Juan looked at Maria, who stared back at him with a stunned expression, the phone headset to her ear.
All he said was, “Hurry, please.”
The captains of both the Maracaibo and the Valera were radioing desperate Maydays about a ship in their midst firing missiles as the second Klub rocketed over the island separating Ruiz from the Oregon. Ruiz saw, by her adversary’s impotence, that her plan to hire ships to sail next to the Reina Azul had the effect she’d intended. Cabrillo didn’t have the cojones to fire blindly back at her when there were two cargo vessels full of innocent crew members not a quarter mile to either side. Even with all that was at stake, he was too weak to risk sinking a noncombatant.
She watched the Oregon on the monitor feed from a camera planted on the other side of the eight-mile-wide island. Kensit had warned her that he would be too busy to provide real-time intel about the Oregon’s location, so in the middle of the night she’d sent two men to set up a camera with a high-powered transmitter on a remote beach on the opposite side of the island. When Cabrillo’s ship sailed into view on the only course it could have taken out of Bahia de Grand Pierre, she’d attacked.
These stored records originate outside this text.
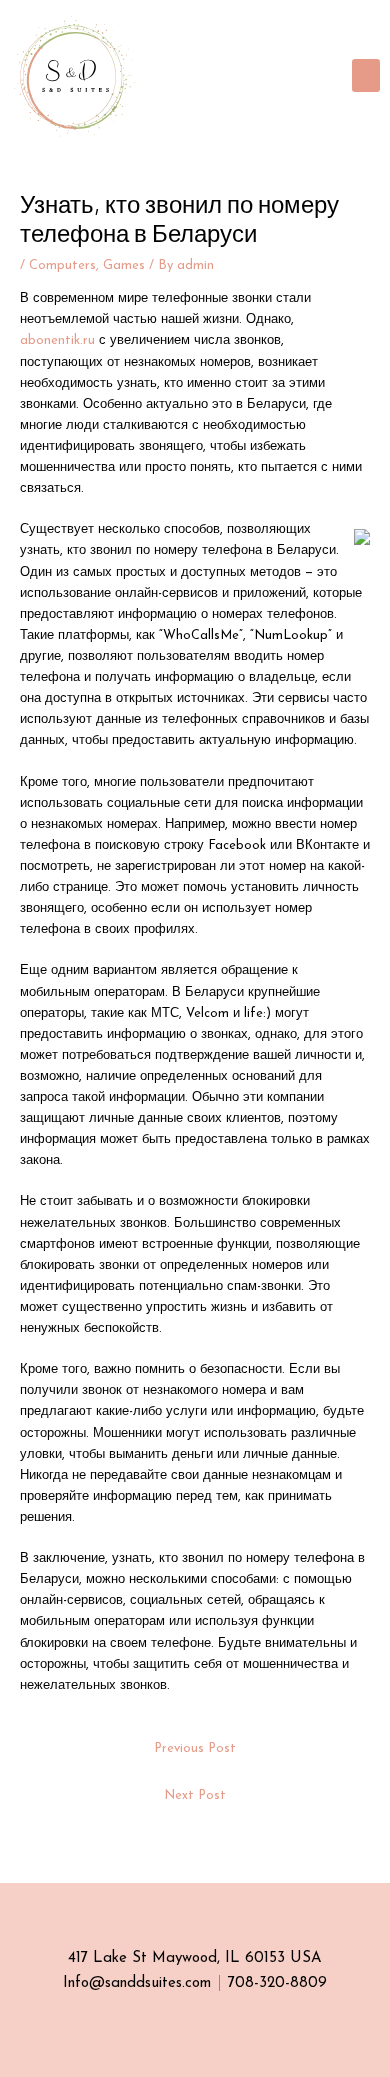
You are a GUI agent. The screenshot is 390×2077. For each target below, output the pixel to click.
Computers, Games (87, 265)
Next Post (195, 1795)
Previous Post (195, 1748)
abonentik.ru (57, 340)
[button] (366, 75)
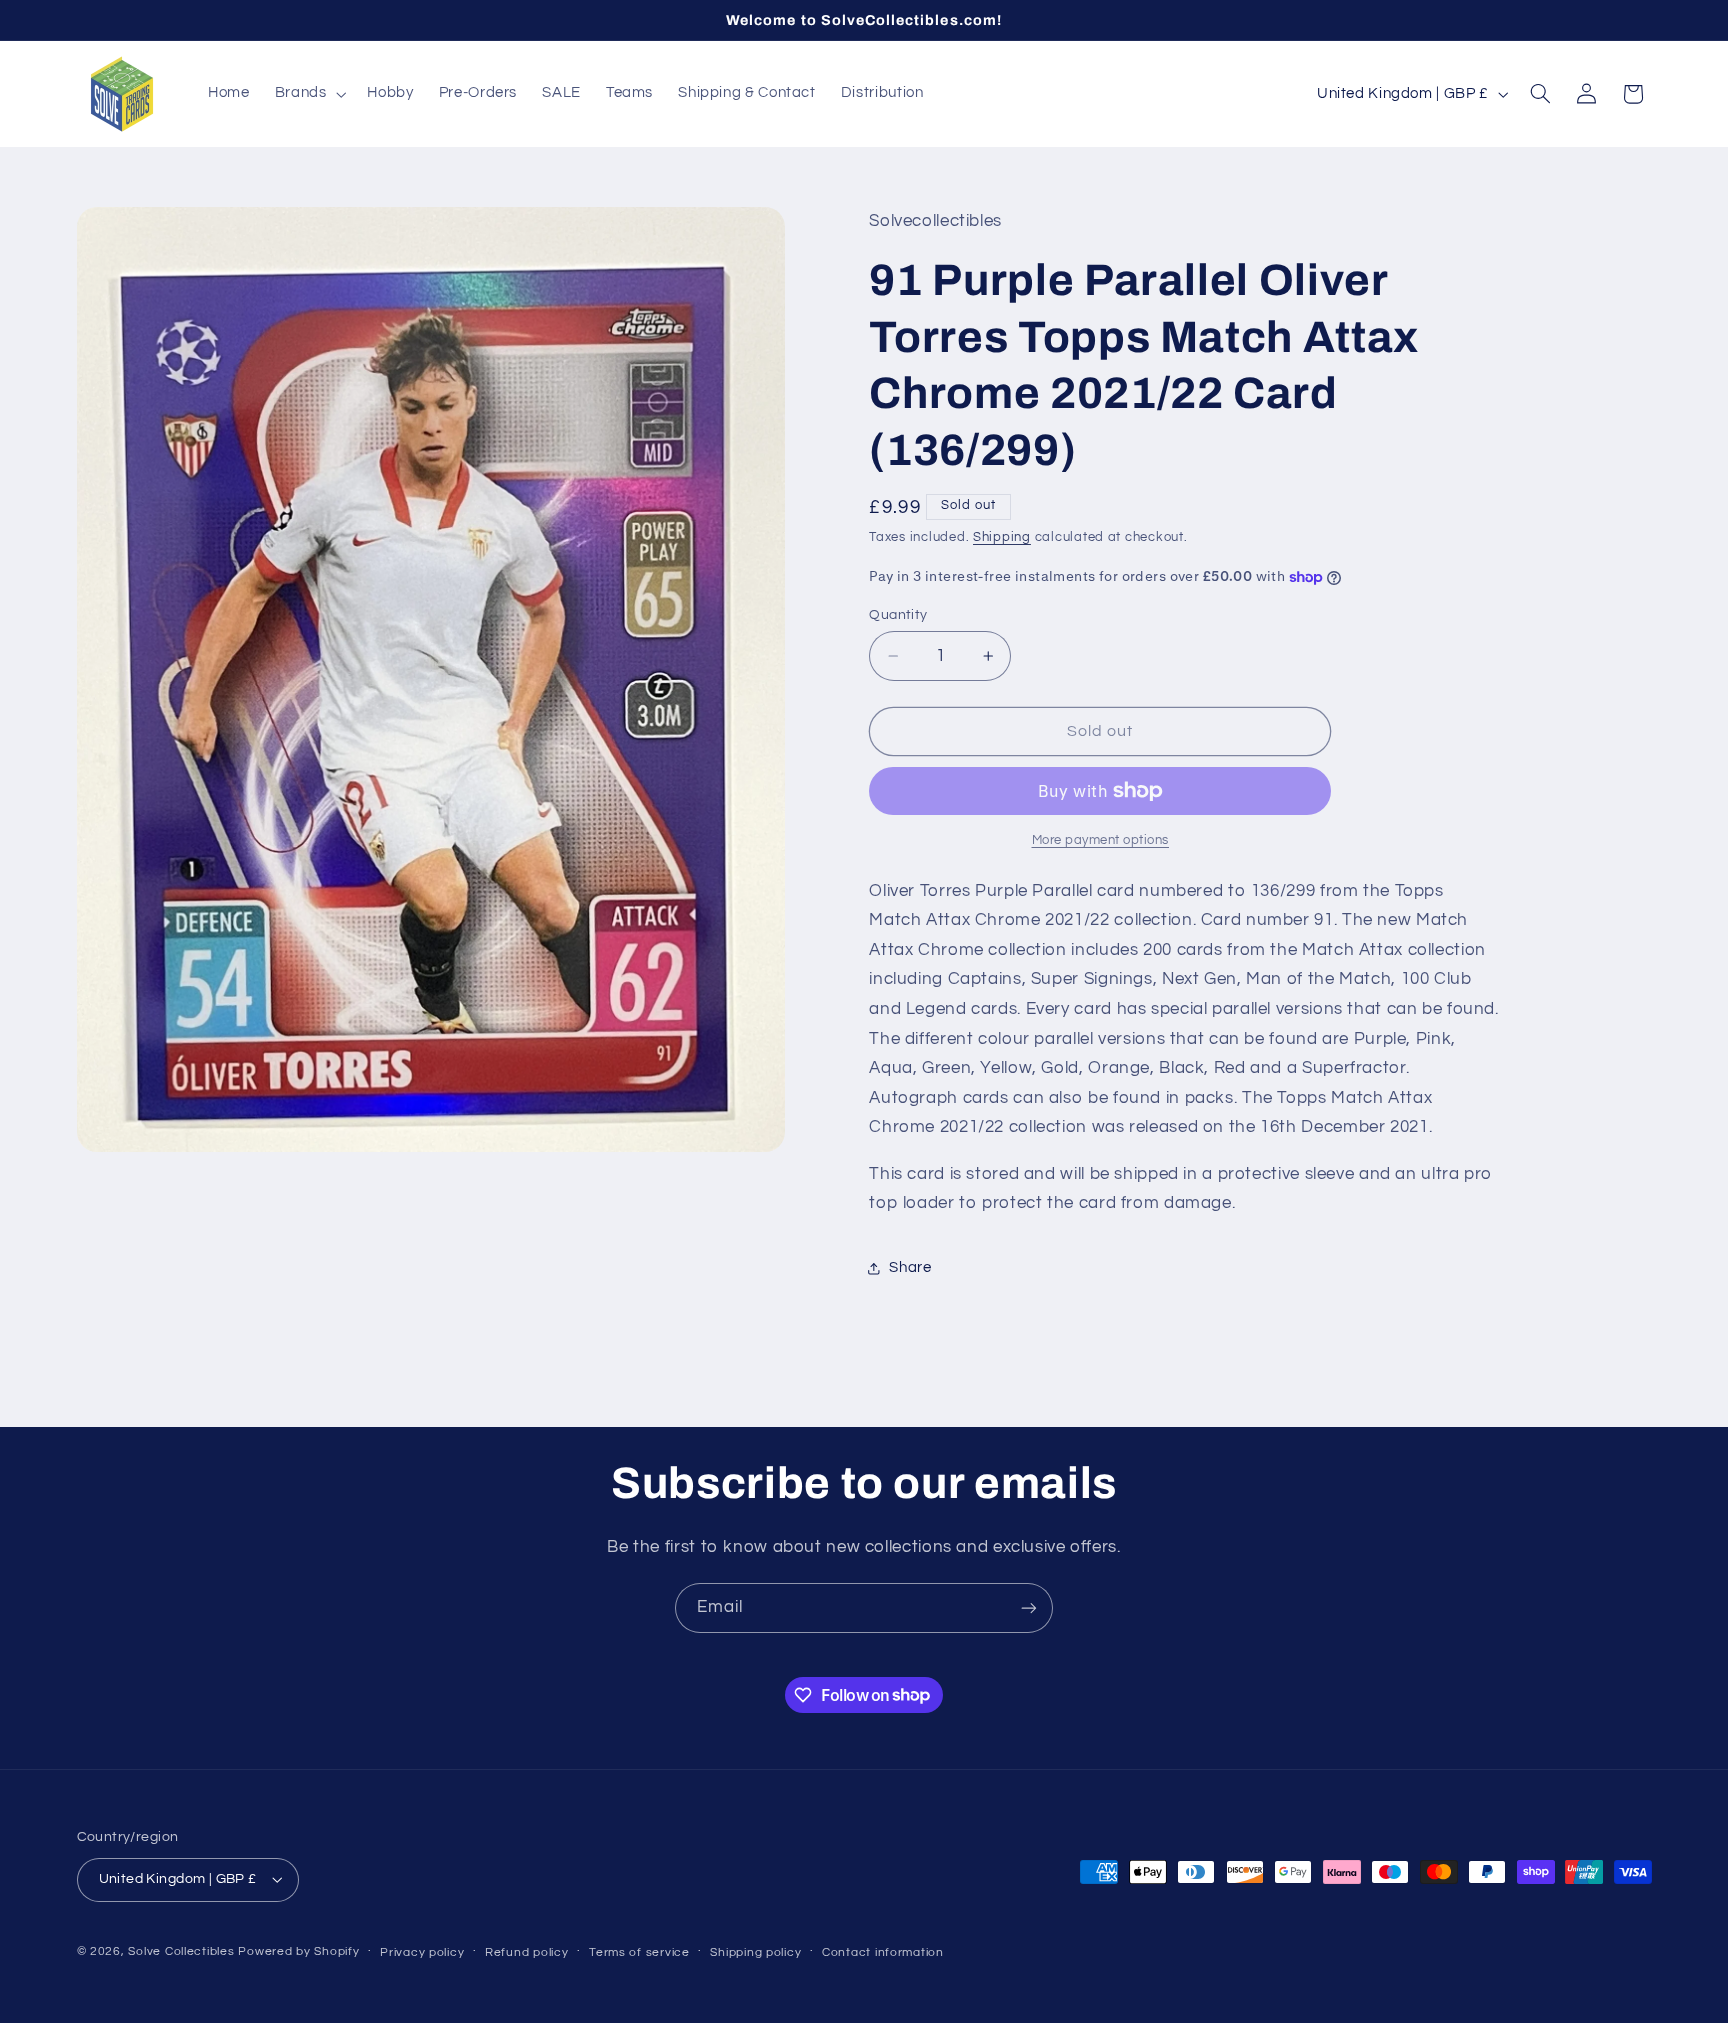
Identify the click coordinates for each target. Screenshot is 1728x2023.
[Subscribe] (1029, 1607)
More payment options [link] (1101, 840)
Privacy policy (422, 1952)
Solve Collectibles (181, 1951)
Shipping (1002, 537)
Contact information (883, 1952)
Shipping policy (755, 1952)
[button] (308, 94)
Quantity (898, 615)
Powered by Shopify (298, 1951)
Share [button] (910, 1267)
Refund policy (527, 1952)
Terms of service (639, 1952)
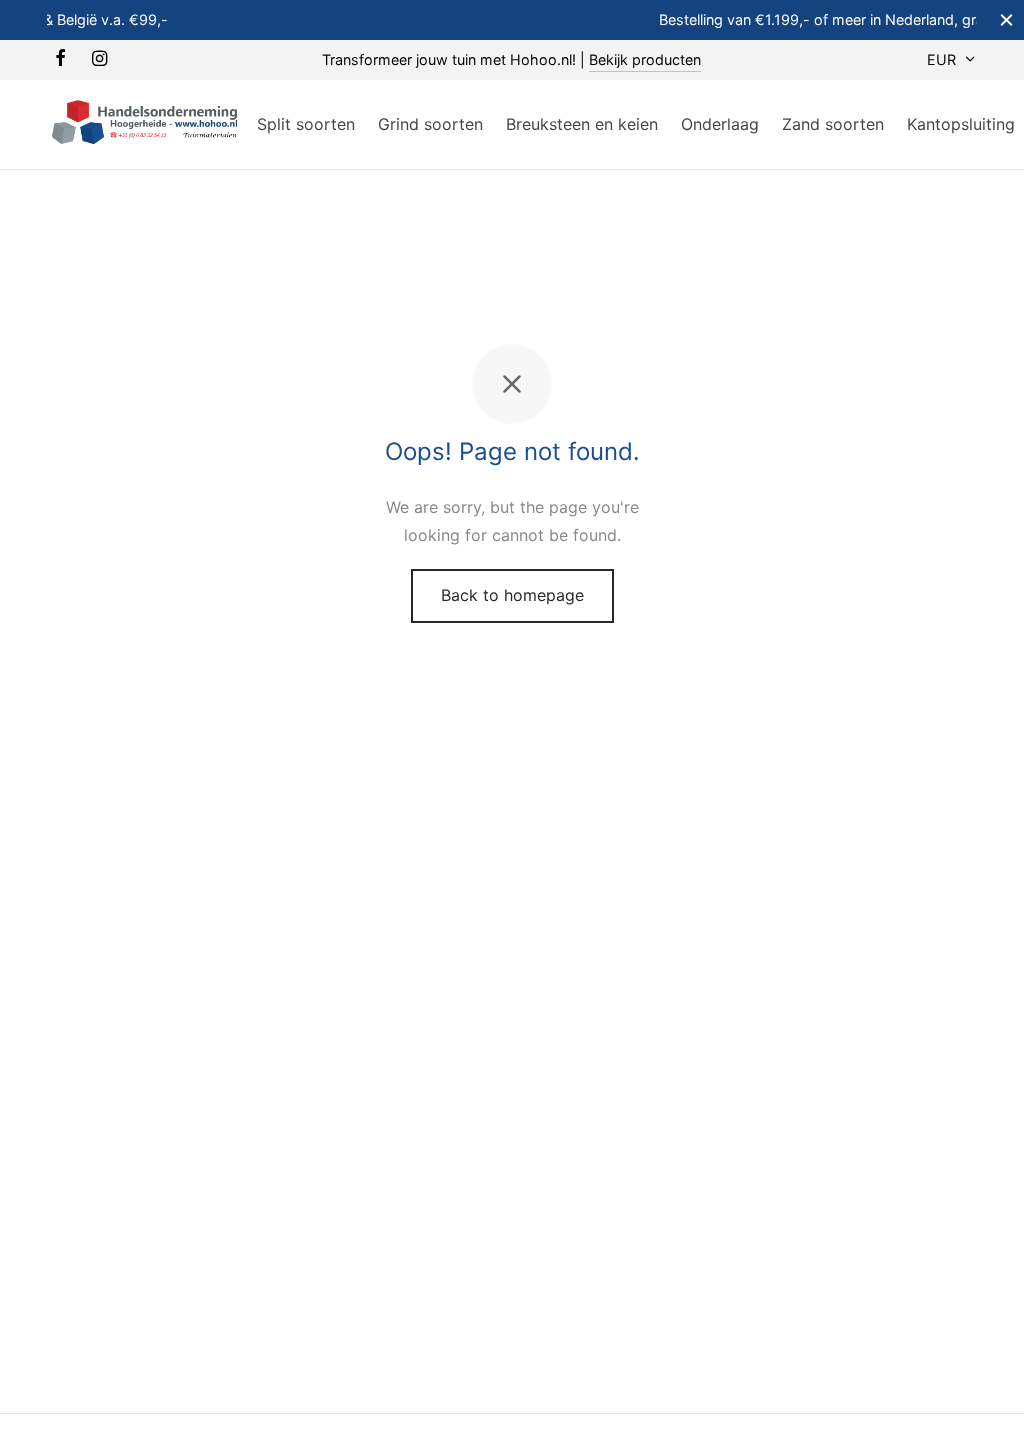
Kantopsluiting (961, 124)
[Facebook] (60, 59)
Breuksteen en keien (582, 124)
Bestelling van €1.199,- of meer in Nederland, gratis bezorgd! (582, 19)
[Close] (1006, 19)
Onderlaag (720, 124)
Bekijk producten (645, 59)
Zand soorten (833, 124)
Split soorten (306, 124)
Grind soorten (430, 124)
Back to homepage (512, 595)
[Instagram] (99, 59)
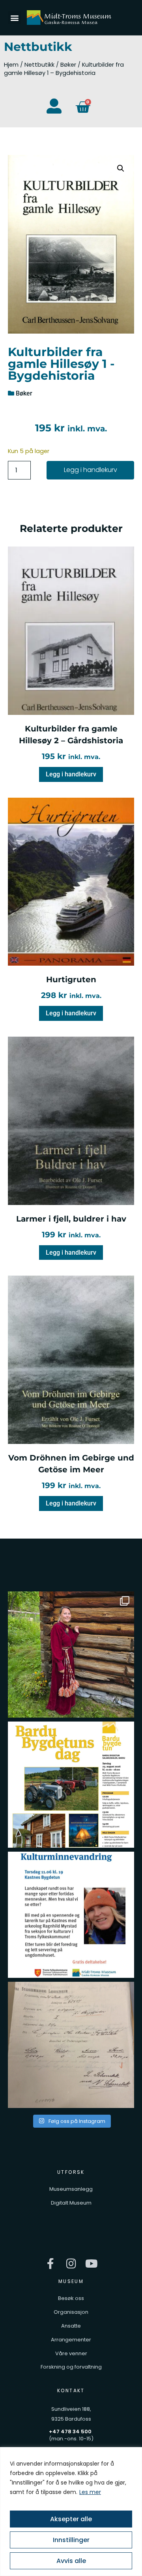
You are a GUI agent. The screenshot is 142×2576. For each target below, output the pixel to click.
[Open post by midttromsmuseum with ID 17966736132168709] (71, 1785)
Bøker (68, 65)
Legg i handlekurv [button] (71, 774)
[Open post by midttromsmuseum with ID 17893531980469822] (71, 2045)
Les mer (90, 2492)
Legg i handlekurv (90, 469)
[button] (14, 17)
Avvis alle (71, 2560)
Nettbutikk (39, 65)
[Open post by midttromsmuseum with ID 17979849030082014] (71, 1654)
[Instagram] (71, 2263)
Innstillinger (71, 2539)
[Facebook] (51, 2263)
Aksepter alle (71, 2519)
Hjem (11, 65)
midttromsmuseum (69, 1599)
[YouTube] (92, 2263)
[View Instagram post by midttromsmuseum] (126, 1708)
As her launch team had cautioned her, the missile control was limited by the container’s positioning on the old cargo ship, so they could only be launched one at a time. Initially, she’d been furious about the restriction, but now she was rather enjoying seeing the Oregon flail away at the missiles. The high-tech ship wouldn’t be able to shoot them down indefinitely. One of them would get through.
“Do you have the escape boat ready for evacuation?” she asked the captain.
“Aye, Admiral,” he replied. “It’s tied up on the port side.”